Packaging
Integrated circuits are typically enclosed in packages that allow insertion into printed wiring boards and all types of circuit enclosures. The package provides environmental isolation and also electrical connection from pins on the package exterior to the interconnect on the chip itself. Packages are ideally designed to have no impact on the performance of the chip, but all packages introduce some level of signal cross-talk and other undesirable effects that must be understood and minimized.
To model packages in Analyst, the geometry is specified either by creating a three-dimensional model within the embedded CAD tool, or by importing geometry from another CAD package. For packages that contain a multiple layer interconnect, the individual layers can also be defined using GDS-2 or DXF specification that can be exported from a layout tool.

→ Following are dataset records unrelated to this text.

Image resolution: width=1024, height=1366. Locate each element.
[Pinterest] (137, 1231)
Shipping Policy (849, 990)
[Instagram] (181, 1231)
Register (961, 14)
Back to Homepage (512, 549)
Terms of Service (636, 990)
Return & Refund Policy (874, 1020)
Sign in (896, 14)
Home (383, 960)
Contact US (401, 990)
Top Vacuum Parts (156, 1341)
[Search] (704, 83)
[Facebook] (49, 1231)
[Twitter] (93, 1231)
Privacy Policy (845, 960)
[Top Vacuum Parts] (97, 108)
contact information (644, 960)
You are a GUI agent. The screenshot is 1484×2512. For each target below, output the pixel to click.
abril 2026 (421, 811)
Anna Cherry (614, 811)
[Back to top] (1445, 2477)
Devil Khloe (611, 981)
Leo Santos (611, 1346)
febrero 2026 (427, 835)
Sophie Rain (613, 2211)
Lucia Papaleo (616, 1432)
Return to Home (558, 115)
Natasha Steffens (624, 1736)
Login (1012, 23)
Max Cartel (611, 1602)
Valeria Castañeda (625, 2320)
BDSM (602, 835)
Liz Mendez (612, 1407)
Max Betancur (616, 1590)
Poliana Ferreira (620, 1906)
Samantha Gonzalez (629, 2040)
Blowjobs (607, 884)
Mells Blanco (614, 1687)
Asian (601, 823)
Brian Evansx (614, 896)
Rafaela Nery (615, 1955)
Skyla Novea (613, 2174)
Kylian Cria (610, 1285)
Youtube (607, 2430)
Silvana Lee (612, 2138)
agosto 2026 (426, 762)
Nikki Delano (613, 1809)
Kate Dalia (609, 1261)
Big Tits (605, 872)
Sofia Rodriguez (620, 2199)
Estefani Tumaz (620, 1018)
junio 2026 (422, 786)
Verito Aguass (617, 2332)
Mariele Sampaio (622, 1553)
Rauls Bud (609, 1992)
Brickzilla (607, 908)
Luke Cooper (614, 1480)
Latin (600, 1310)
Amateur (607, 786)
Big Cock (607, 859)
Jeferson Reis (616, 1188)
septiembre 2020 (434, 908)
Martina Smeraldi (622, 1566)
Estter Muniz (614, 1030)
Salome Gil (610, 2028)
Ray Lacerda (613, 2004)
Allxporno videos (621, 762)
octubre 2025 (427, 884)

Standard package media are pre-defined in the Analyst materials library, and new custom material specifications can easily be made if necessary during model construction.
Packages typically have many bonding pads or other signal trace terminations that each represent a microwave “port”. Signal traces that exit the package on a common plane can be treated collectively as a multiple-conductor transmission line (with separate modes corresponding to excitation of each trace), or individually as isolated ports. Ports may be de-embedded and also re-normalized to a specified impedance. If the package potentially radiates microwave energy, the entire structure can be modeled within an air volume with “open” boundary conditions on the exterior model surfaces.
Using parallel processing, typical packaging problems involving complex geometry and a large number of ports can be modeled very efficiently by domain and/or spectrum decomposition that is done automatically by the Analyst solvers.